Crime

Lured by high profits, Detroit dealers flood North Dakota with opioids

October 13, 2021, 12:11 PM by  Violet Ikonomova


The U.S. Attorney's Office in North Dakota announced a separate round of charges against Detroit traffickers in January. (Graphic: Justice Department)

Last July, Detroit police were arresting a young man on a federal drug warrant out of North Dakota when they touched off an altercation that resulted in the death of his friend, Hakim Littleton. Unnerved by a recent spate of high-profile police killings across the country, Littleton, 20, shot at officers as they moved in on him, and was killed when they returned fire.

The suspect that day, Darnell Sylvester — known to friends as "Nell Chapo" — has since been indicted on allegations he conspired to distribute opioids, including heroin and the highly lethal fentanyl, to parts of North Dakota.

Sylvester’s case, outlined in a September charging document that names more than two dozen alleged co-conspirators, is reportedly part of a much larger Detroit-to-Dakota opioid pipeline that has ravaged Bismarck and the Fort Berthold Indian reservation 100 miles to its northeast. According to the Louisville Courier-Journal, there were 100-plus overdoses and 10 deaths on the sparsely populated reservation last year, and 74 overdoses and eight deaths in Bismarck. 

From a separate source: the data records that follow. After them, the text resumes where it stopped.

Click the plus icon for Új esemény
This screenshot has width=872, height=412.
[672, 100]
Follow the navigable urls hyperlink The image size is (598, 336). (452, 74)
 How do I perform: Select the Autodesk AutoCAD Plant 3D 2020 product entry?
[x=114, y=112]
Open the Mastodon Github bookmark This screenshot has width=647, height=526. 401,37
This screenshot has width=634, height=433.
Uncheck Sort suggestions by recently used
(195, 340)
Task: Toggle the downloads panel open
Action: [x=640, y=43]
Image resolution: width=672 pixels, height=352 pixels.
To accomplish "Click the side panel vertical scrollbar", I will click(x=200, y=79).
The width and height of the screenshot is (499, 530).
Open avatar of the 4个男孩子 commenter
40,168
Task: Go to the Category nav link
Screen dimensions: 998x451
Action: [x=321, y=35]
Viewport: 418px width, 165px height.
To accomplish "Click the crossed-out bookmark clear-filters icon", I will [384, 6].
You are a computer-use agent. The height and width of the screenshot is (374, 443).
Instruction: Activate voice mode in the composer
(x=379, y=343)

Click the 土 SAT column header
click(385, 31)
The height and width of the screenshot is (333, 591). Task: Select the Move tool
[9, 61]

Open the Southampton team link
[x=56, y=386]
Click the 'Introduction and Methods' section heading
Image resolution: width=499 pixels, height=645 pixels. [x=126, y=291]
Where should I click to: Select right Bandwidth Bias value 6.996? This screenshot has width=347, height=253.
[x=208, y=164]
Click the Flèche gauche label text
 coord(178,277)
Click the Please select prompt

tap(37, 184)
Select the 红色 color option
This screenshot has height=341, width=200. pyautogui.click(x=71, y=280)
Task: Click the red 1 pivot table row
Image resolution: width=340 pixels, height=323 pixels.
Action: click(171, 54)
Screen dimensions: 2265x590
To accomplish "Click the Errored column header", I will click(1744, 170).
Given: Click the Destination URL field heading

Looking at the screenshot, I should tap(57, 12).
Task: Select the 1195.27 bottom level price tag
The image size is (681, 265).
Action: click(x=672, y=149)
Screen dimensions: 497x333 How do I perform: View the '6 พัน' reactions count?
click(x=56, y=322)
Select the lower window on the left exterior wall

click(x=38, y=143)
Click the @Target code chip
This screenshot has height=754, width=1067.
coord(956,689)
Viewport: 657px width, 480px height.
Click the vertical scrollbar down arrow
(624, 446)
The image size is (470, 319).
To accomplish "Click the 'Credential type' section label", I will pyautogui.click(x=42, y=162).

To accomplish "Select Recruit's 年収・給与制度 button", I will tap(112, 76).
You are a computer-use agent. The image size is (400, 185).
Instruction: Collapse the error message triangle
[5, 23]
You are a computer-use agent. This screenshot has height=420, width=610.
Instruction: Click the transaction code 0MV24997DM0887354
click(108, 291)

The paper followed the trail after learning the 2018 shooting of a Louisville police detective was linked to a large drug ring with Detroit ties. It reports the Detroit pipeline is supplied by Mexican cartels — including the infamous Sinaloa that rose to prominence under "El Chapo" — and was drawn to North Dakota by less competition, fewer police, and money freed up by the state's oil boom.

In Detroit, DEA agents say one opioid pill sells for $5-$8 wholesale. On the reservation, traffickers can get $80-$100.

Law enforcement officials tell the Courier-Journal they first became aware of the Detroit link in 2012, when they discovered a trafficker named Victor Wakefield.

Wakefield, who grew up in a rough area of Detroit and began his life of crime as a teen, was seen near the town of White Shield with an associate, a Native American woman willing to sell drugs to feed her addiction.

Wakefield later admitted he began his pill pipeline into North Dakota and the reservation in 2011 because he knew people willing to bring the drugs and users ready to buy them.

Other Michigan men joined him, meeting women from the reservation in person or on dating apps, then using the women's connections to recruit area dealers and build a customer base, said Angela von Trytek, who oversees DEA operations in North Dakota as the assistant special agent in charge of the Minneapolis-St. Paul District Office.

"Detroit-based guys came over and dated native women, living with them so they have a foothold and a reason to be on the res," she said. "I don't think it's about love.”


Detroiters were indicted in Operation Blue Prairie. (Photo: DOJ)

The pipeline brings millions of dollars in drugs to the reservation and other parts of North Dakota each year, officials say. Metro Detroiters charged include:

  • Mario Garmoo, 32, of Detroit, who was sentenced in June to 15 years in prison for smuggling hundreds of opioid pills into North Dakota.
  • Barry Brown Jr., 28, known as "Big Splash," of Taylor, who was indicted in February on drug trafficking charges. 
  • Larry Owens III, 26, of Lincoln Park, who was indicted this year after he was allegeldy caught transporting hundreds of suspected fentanyl pills last June. He was allegedly found with thousands more while out on bond.

Charges were announced against at least three more Detroiters in January as part of a federal investigation dubbed Operation Blue Prairie.

Sylvester, meanwhile, was released on bond after his arrest. His trial was scheduled for Oct. 5, but was delayed after prosecutors requested more time to secure witnesses. His attorney has declined comment.